Бенджамин женился на дочери еще одного магната, девушке, которая, доведись ей родиться в иной век и с иной верой, удалилась бы в монастырь и там умеряла нищету своего духа и ума безостановочным потоком не имеющих объяснения слез. Попав же в мир роскошных особняков, она произвела на свет болезненного сына, в котором подавляемые столь многими поколениями Грие и Халлетов эстетические порывы расцвели достойным сожаления цветом, обратившись в пристрастие к операм Россини и вещам, которым он по простоте душевной приписывал итальянское происхождение, к аляповатым четкам, к одежде каприйских крестьян и к полотнам Доменикино.

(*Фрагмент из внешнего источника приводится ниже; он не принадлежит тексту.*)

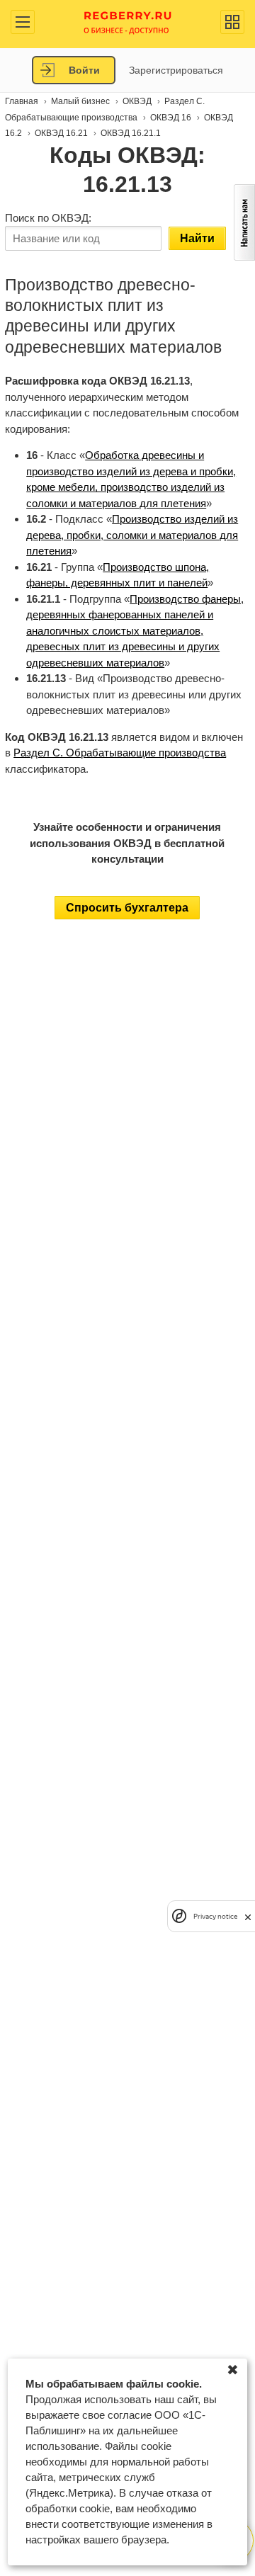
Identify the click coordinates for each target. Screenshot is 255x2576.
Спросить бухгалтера (127, 908)
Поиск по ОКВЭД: (48, 218)
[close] (248, 1916)
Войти (84, 70)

Он взял в жены женщину твердую и резкую, старше него годами, женщину, сознательно выбравшую его из числа прихожан Пресвитерианской церкви. Супруги владели невероятным богатством из тех, что разрастаются неприметно и сами собой удваиваются в течение года. Союз с Грейс Бенем сделал возможным появление на свет еще одного, последнего отпрыска рода Грие – нашей мисс Грие. Двум десяткам гувернанток, с рыданиями сменявших одна другую, она представлялась коварным и злобным чудовищем. Ее таскали, не давая покоя, из Нью-Йорка в Баден-Баден, из Вевэ в Рим и обратно; так она и выросла, не успев обрести привязанности ни к определенному месту, ни к определенному человеку. Родители умерли, когда ей было двадцать четыре года, и с течением времени абсолютному одиночеству удалось сделать то, чего не смогли добиться никакие душеспасительные беседы: характер ее смягчился в горестных попытках привлечь людей, заставить их разговаривать с ней, жить с ней рядом, хоть как-то заполняя созданную деньгами пустоту ее существования.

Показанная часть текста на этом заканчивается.